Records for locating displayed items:

┏━━

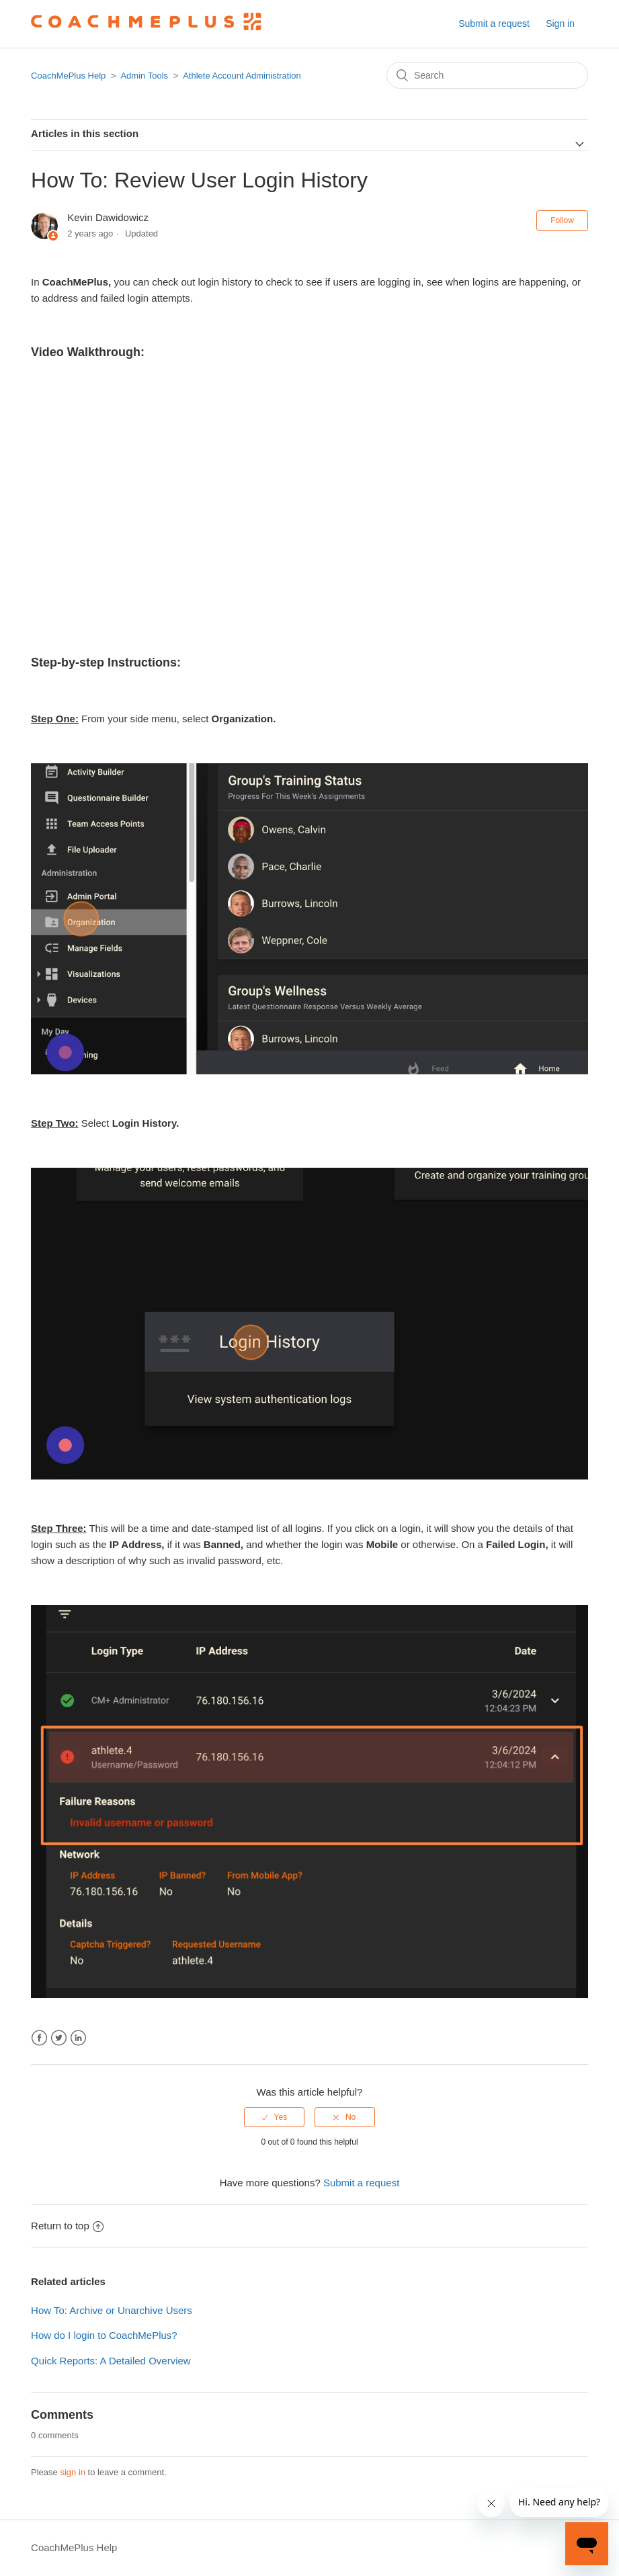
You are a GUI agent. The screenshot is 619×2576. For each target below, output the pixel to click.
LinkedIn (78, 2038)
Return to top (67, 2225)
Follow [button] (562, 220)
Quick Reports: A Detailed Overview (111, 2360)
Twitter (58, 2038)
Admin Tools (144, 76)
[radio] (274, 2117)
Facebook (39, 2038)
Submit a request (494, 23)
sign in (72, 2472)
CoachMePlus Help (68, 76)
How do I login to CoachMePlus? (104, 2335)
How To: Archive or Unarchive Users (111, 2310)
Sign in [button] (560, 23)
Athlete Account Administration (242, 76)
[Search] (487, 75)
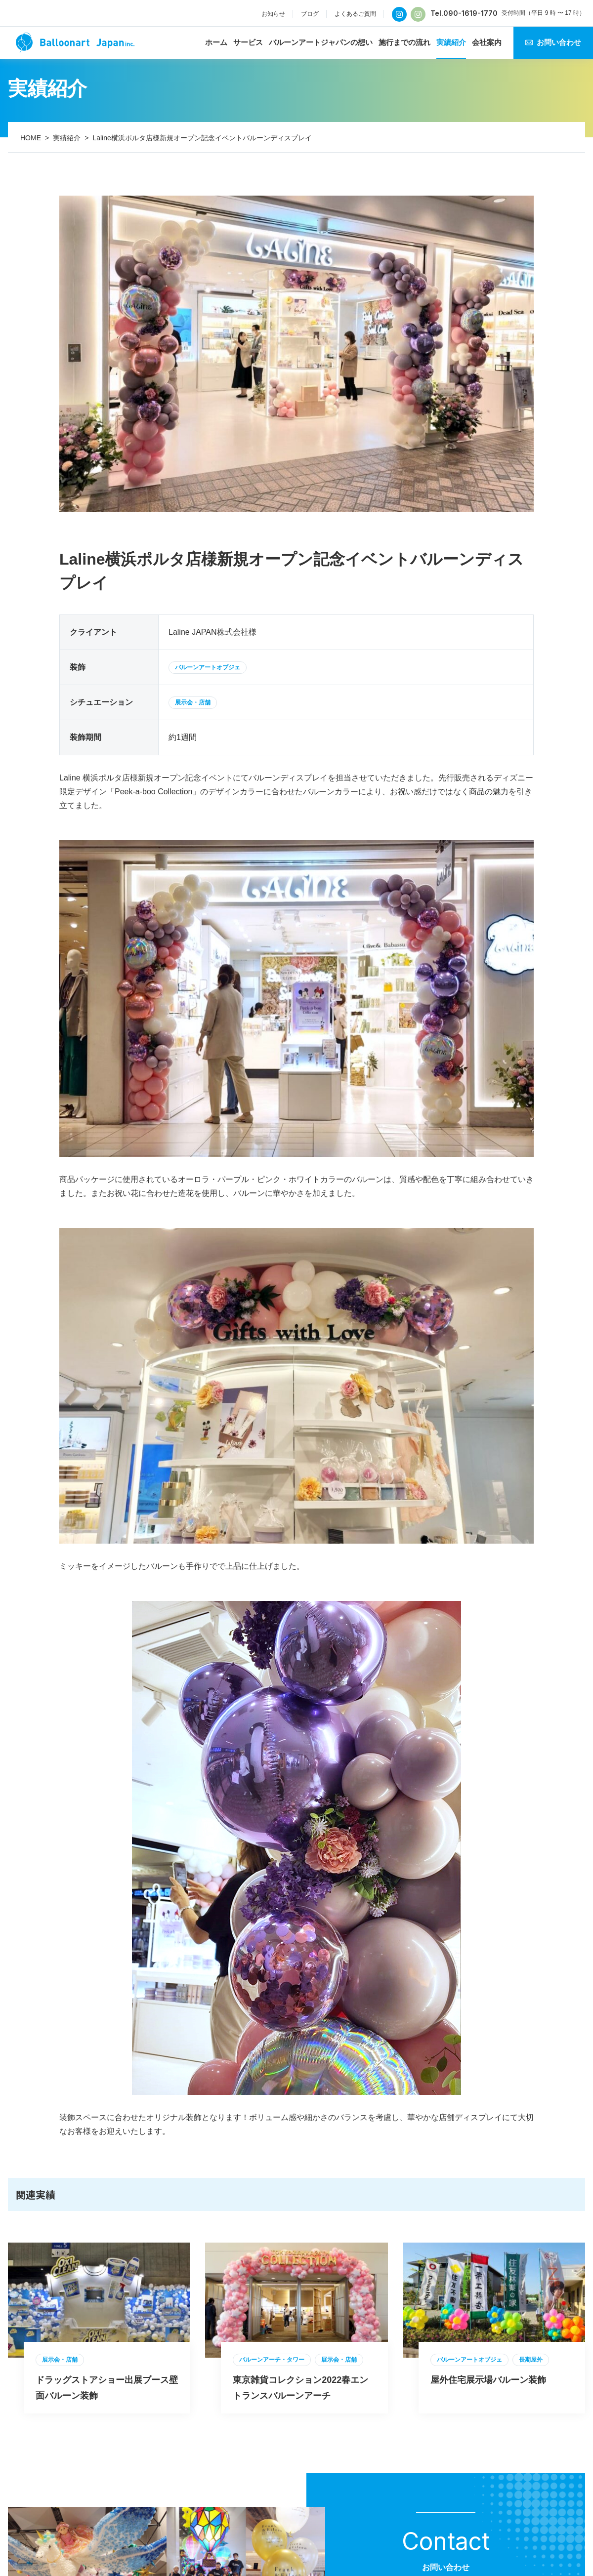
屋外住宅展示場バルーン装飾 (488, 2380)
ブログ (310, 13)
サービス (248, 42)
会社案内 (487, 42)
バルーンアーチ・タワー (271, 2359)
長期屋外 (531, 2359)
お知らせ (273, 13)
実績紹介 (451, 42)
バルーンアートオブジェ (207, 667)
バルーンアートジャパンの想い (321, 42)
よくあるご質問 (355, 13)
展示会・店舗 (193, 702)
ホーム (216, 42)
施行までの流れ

┗━━

> **What you will do**
Copy out all the items above again, substituting "Coach Me Plus" for every "CoachMePlus" and changing nothing else. Leave out the pictures.

> **Complete answer**
You are a GUI agent. The screenshot is 619×2576. For each target below, output the pixel to click.
LinkedIn (78, 2038)
Return to top (67, 2225)
Follow [button] (562, 220)
Quick Reports: A Detailed Overview (111, 2360)
Twitter (58, 2038)
Admin Tools (144, 76)
[radio] (274, 2117)
Facebook (39, 2038)
Submit a request (494, 23)
sign in (72, 2472)
Coach Me Plus Help (68, 76)
How do I login to Coach Me Plus? (104, 2335)
How To: Archive or Unarchive Users (111, 2310)
Sign in [button] (560, 23)
Athlete Account Administration (242, 76)
[Search] (487, 75)
屋外住宅展示場バルーン装飾 (488, 2380)
ブログ (310, 13)
サービス (248, 42)
会社案内 (487, 42)
バルーンアーチ・タワー (271, 2359)
長期屋外 (531, 2359)
お知らせ (273, 13)
実績紹介 (451, 42)
バルーンアートオブジェ (207, 667)
バルーンアートジャパンの想い (321, 42)
よくあるご質問 (355, 13)
展示会・店舗 (193, 702)
ホーム (216, 42)
施行までの流れ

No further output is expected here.